The first, because I have one foot in the brass band world, which is full of wonderful people from all walks of life, who share a passion for music, but who do not make their living day in and day out doing it. There is kind of an old brass band mentality of a music director coaching a group until the notes are shedded and mostly in the right place. This stands in stark contrast to many professional orchestras, which frequently do not rehearse an entire piece at all. This is the first cheese location in the maze— right notes, right place. We can call this the, “Facsimile” cheese. There is nothing wrong with this. It is quite literal, functional, easy to repeat, easy to teach. And there’s no question that we need the right notes in the right place.

But bear with me because the next cheese location is deeper down the rabbit hole. And this is where a lot of mice get stuck. This happens to a lot of potential pros, and a lot of actual pros. We become very interested in what makes the trumpet work. We use words like air, tongue level, aperture, efficiency, articulation… you get the idea. The nomenclature of pedagogy. The trumpet becomes very impressive in itself, and we can be impressed with just how good someone can become at playing the trumpet. And before I get a boatload of hate mail, I dare not suggest that this is wrong. We certainly need this. Part of our brains are engineers who want to understand how to construct and deconstruct things. To control production, to understand. It’s part of what makes us human, in my opinion. This could be called “Technical” cheese.

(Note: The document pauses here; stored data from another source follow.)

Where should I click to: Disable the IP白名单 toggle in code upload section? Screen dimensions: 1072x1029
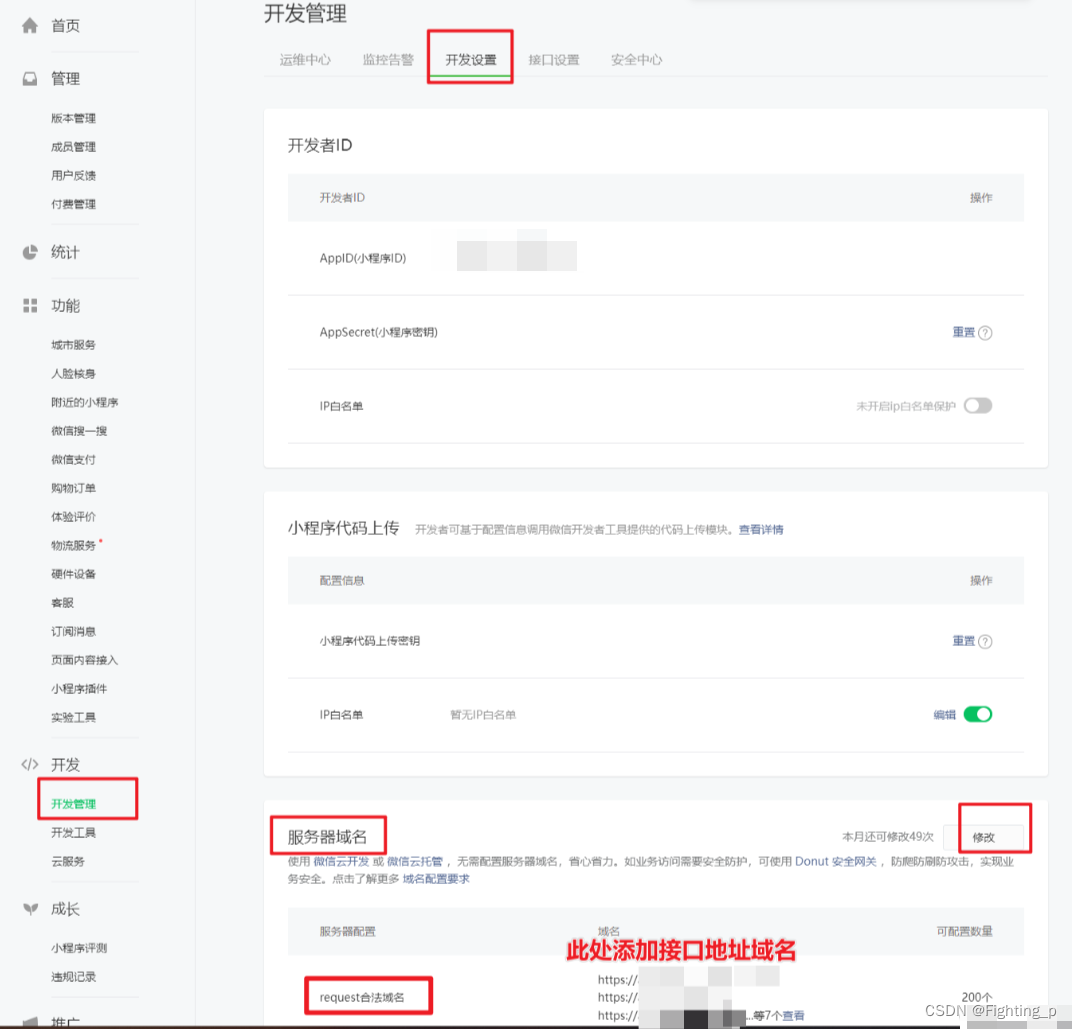coord(978,714)
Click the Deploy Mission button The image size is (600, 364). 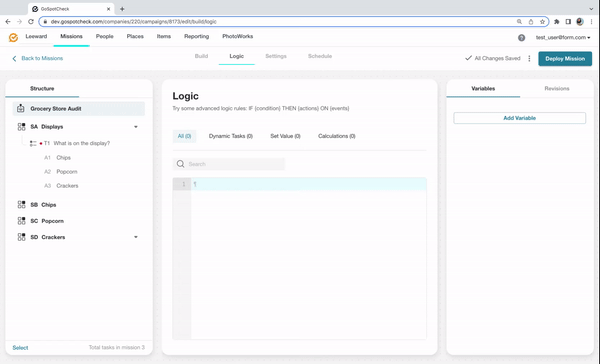(565, 59)
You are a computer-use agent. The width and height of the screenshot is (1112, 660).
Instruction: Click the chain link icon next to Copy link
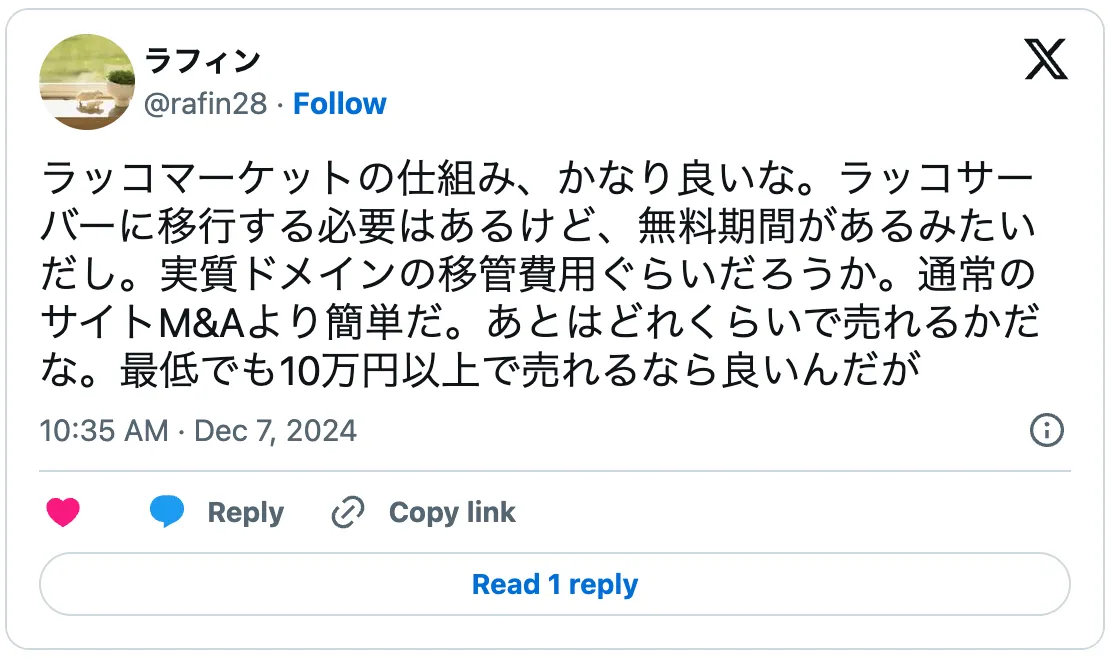point(345,513)
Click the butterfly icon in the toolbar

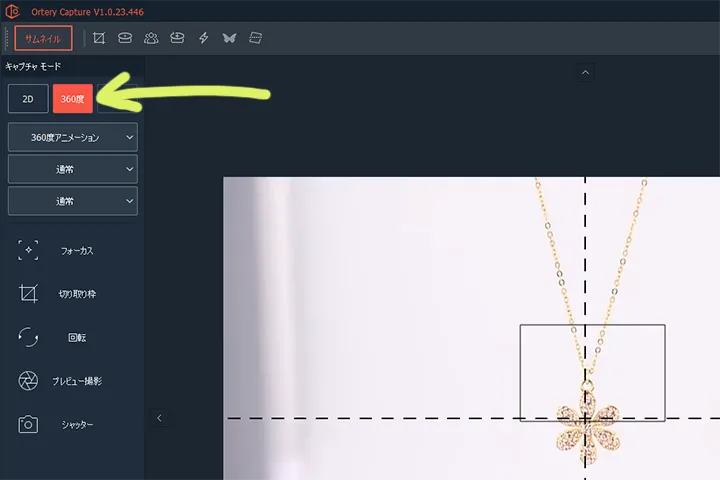(x=229, y=38)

Circling back to Ms. Farrés, she is in part a brilliant musician because she so instinctually starts where others are lucky if they end… this last place of cheesy goodness. To many, this might sound backwards, but I would challenge you to finish reading, and then I will include some mental exercises to try and see what you think. Because for many years, I wondered about how to make trumpet easier. It got me thinking about the question, “what is the reed of the trumpet? What is the ligature?” What do you think it is? If you said the lip, the mouthpiece, and the ring of muscles that surround them, you’re not wrong. That’s what I have said aloud often, even written about and published. 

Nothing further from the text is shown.